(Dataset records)
━━━━━━━━━━━━━━━━
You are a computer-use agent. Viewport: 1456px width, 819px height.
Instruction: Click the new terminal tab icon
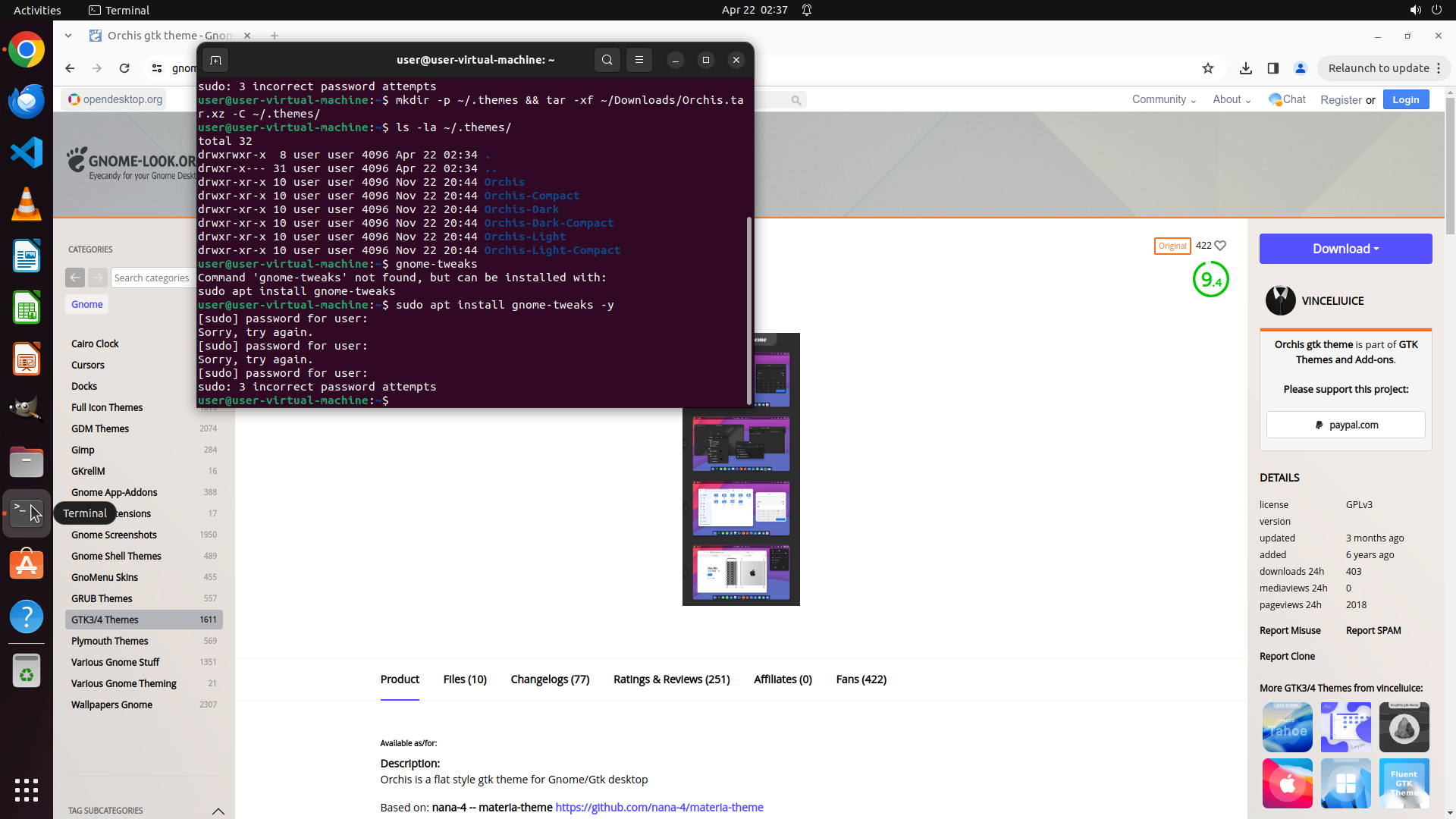tap(215, 60)
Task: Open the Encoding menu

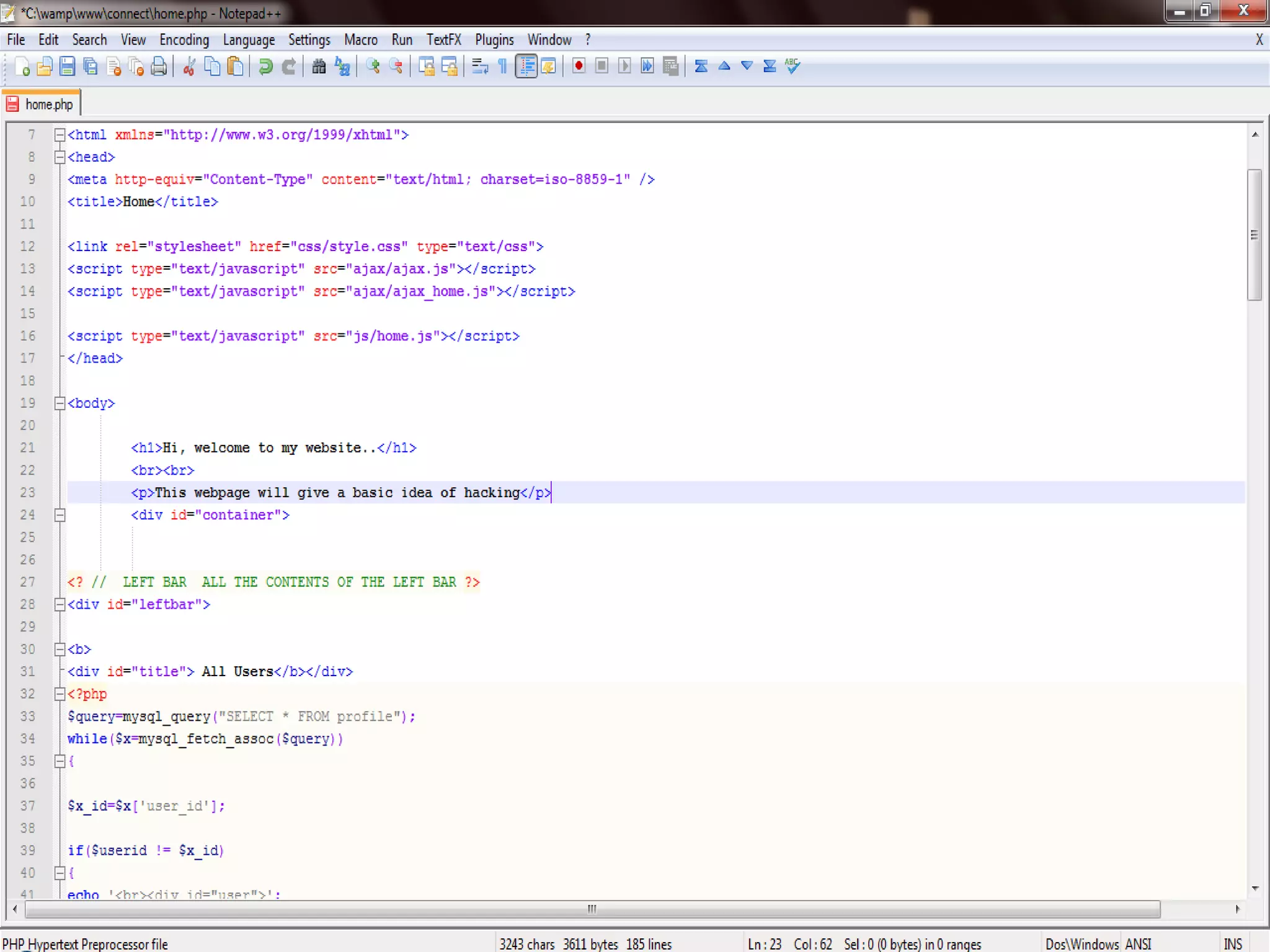Action: tap(184, 40)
━━━━━━━━━━━━━━━━
What is needed
Return the data exactly as it stands, minus the pictures.

Answer to the problem
You are a computer-use agent. Viewport: 1456px width, 819px height.
Instruction: Click the new terminal tab icon
tap(215, 60)
Task: Open the Encoding menu

Action: tap(184, 40)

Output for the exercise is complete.